======== Data for the task

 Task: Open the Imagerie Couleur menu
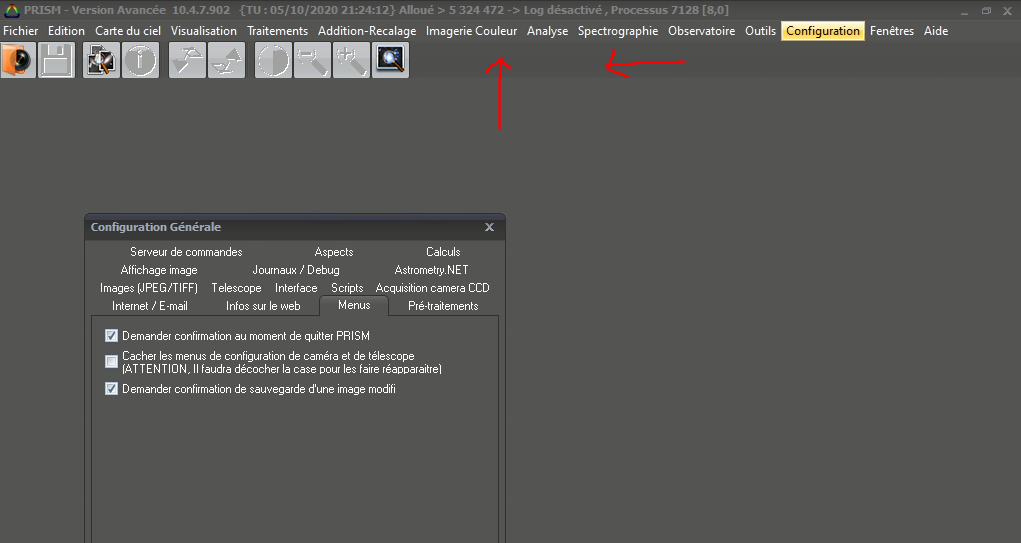471,31
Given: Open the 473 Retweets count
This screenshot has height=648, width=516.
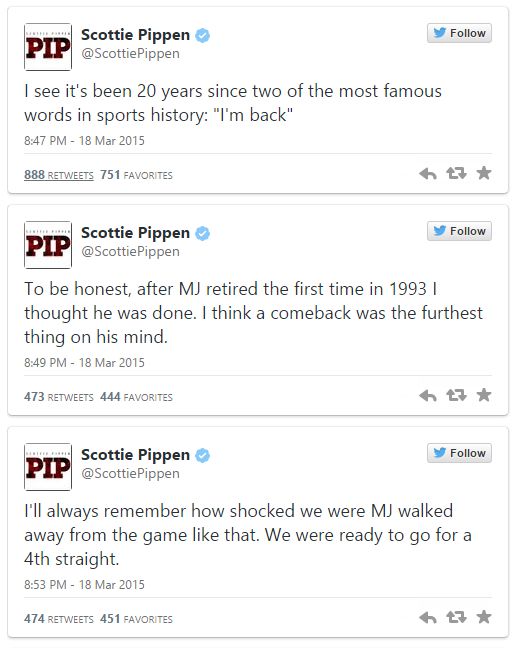Looking at the screenshot, I should 59,397.
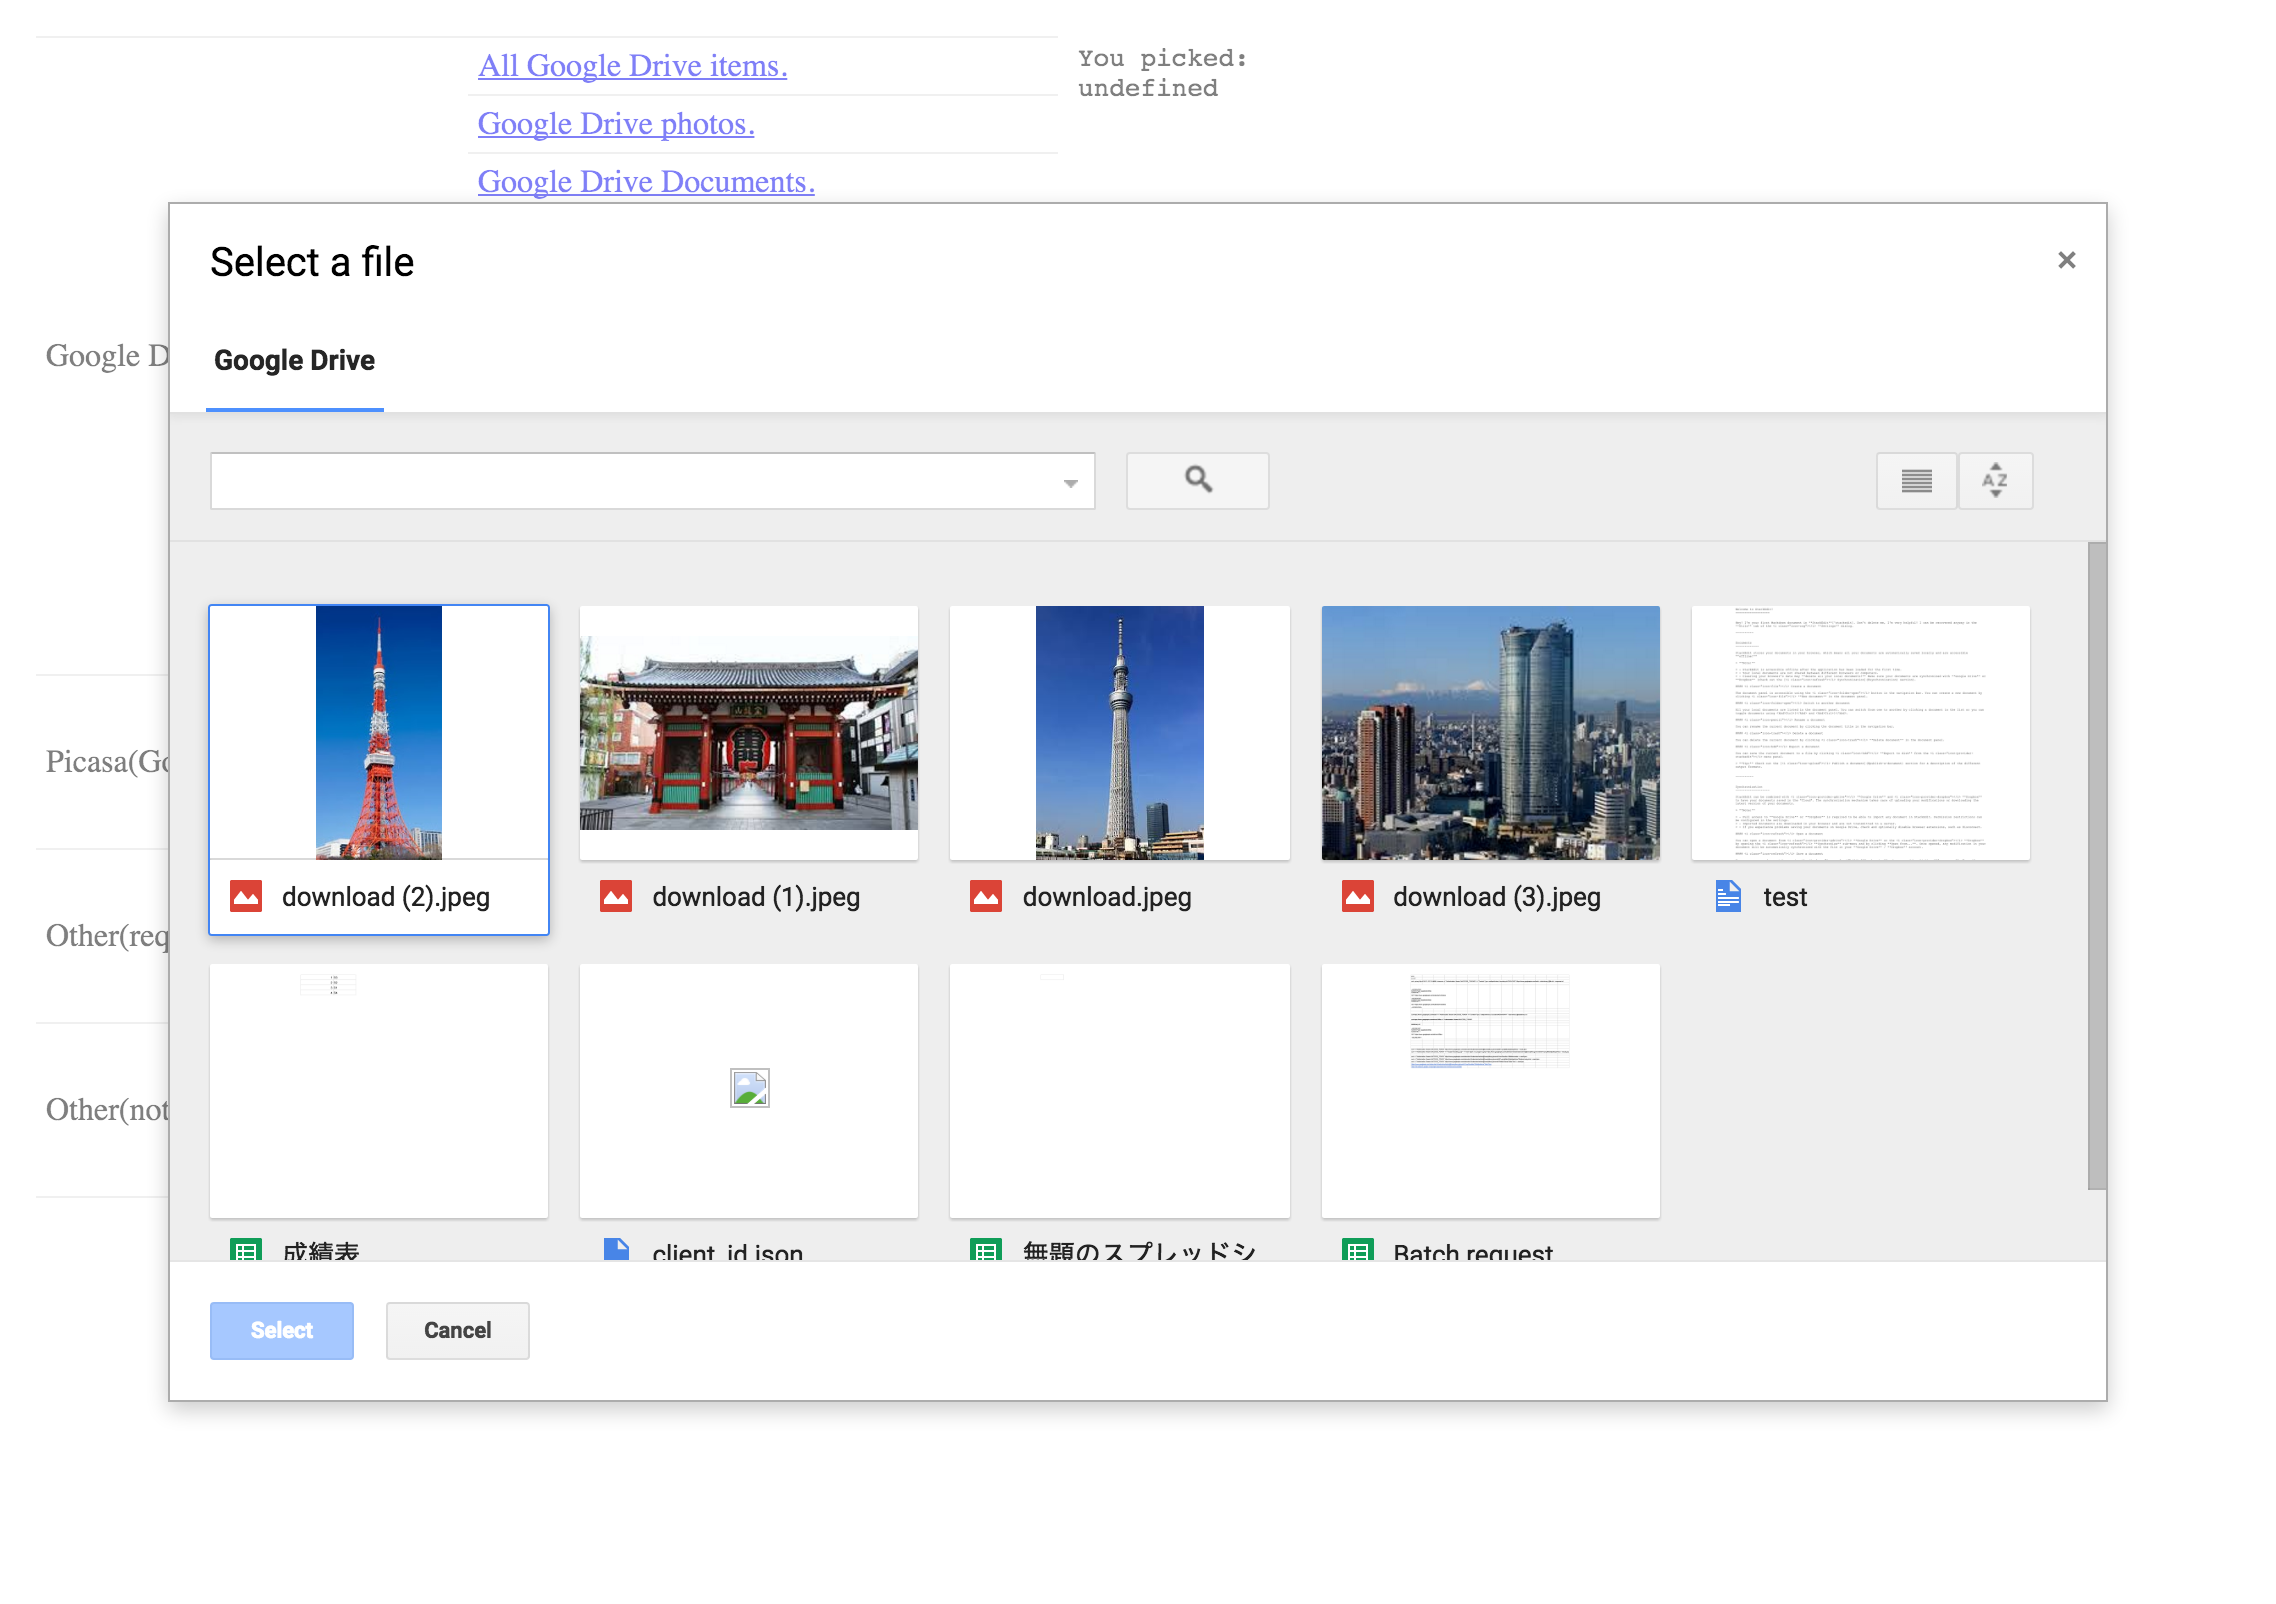Image resolution: width=2276 pixels, height=1604 pixels.
Task: Click the blue document icon beside test
Action: 1728,896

================

Reproduce all of the material above word for word, leaving out the pictures.

**Written reply:**
 Task: Open the Imagerie Couleur menu
471,31
Given: Open the 473 Retweets count
This screenshot has height=648, width=516.
Looking at the screenshot, I should 59,397.
Image resolution: width=2276 pixels, height=1604 pixels.
Task: Click the blue document icon beside test
Action: 1728,896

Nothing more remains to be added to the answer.